## Document text
━━━━━━━━━━

Opium has obtained a very large place in the treatment of one dangerous inflammation, that of the peritoneum (peritonitis), which lines the whole interior of the abdomen. Opium tends to constipate the bowels, and powerfully affects the brain. It also tends to diminish secretion in the air-passages, and therefore it does not appear to be suitable, at least at an early stage, in inflammation of the bowels, brain, or lungs, or in acute bronchitis. After the excitement has subsided, in dysentery and in bronchitis, perhaps sometimes in pneumonia, it may aid in allaying pain and checking excessive discharges.

━━━━━━━━━━

## Entries shown

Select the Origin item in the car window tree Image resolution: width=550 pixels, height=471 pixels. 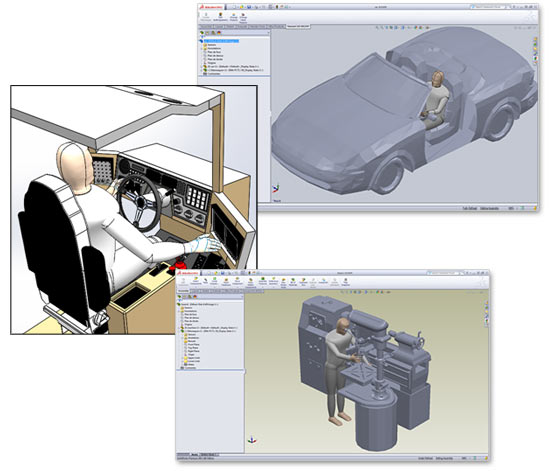(x=213, y=63)
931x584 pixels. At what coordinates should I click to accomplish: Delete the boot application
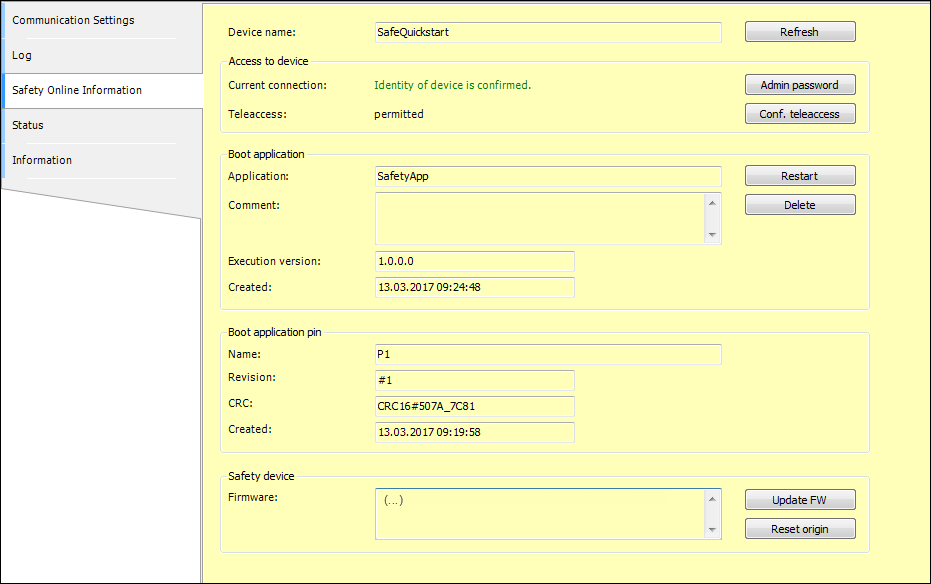click(799, 204)
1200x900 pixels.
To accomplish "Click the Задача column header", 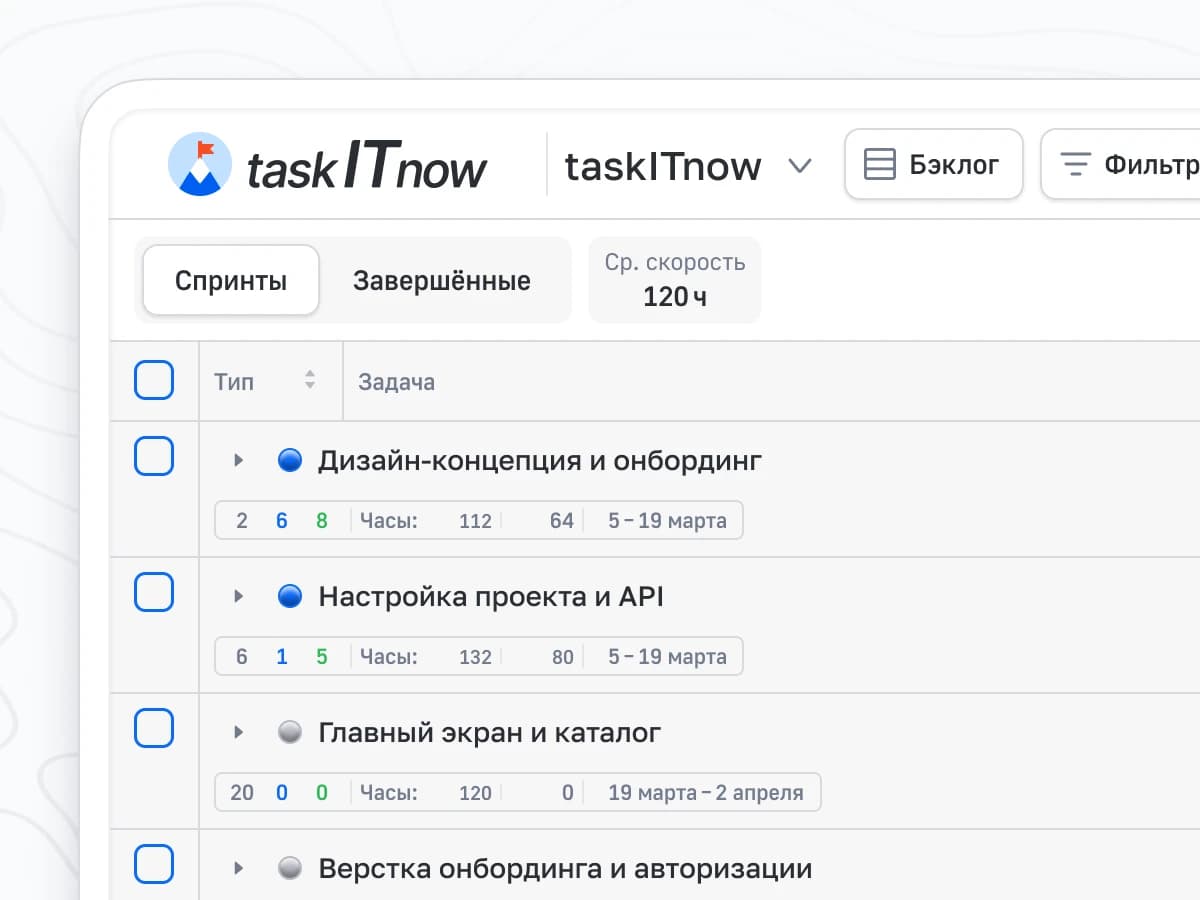I will tap(397, 382).
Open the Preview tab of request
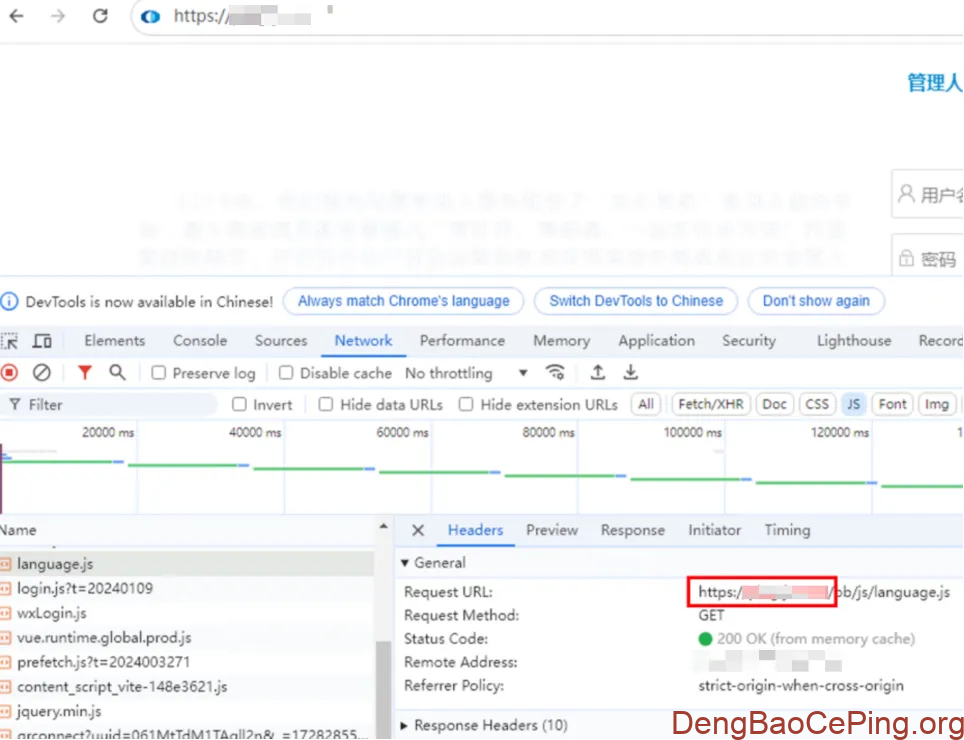The height and width of the screenshot is (740, 964). pos(552,530)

━━━━━━━━━━

## Tasks for this exercise
• a. Rewrite the paragraph of the passage on opium that begins "Opium has obtained a very large place" as a short bulleted list that keeps its main facts.
• b. Echo the passage on opium between "Opium has obtained" and "checking excessive discharges.", inclusive.
• c. List every condition for which the passage on opium says opium does not seem suitable, at least at an early stage.
You won't need the records for this.

## Activity answers
• a.
- Opium is widely used to treat peritonitis, a dangerous inflammation of the lining of the abdomen.
- It constipates the bowels, strongly affects the brain and reduces secretion in the air passages.
- Because of this, it seems unsuitable, at least early on, for inflammation of the bowels, brain or lungs, or for acute bronchitis.
- Once the excitement has subsided in dysentery, bronchitis and perhaps sometimes pneumonia, it may help ease pain and check excessive discharges.

• b.
Opium has obtained a very large place in the treatment of one dangerous inflammation, that of the peritoneum (peritonitis), which lines the whole interior of the abdomen. Opium tends to constipate the bowels, and powerfully affects the brain. It also tends to diminish secretion in the air-passages, and therefore it does not appear to be suitable, at least at an early stage, in inflammation of the bowels, brain, or lungs, or in acute bronchitis. After the excitement has subsided, in dysentery and in bronchitis, perhaps sometimes in pneumonia, it may aid in allaying pain and checking excessive discharges.

• c.
- Inflammation of the bowels
- Inflammation of the brain
- Inflammation of the lungs
- Acute bronchitis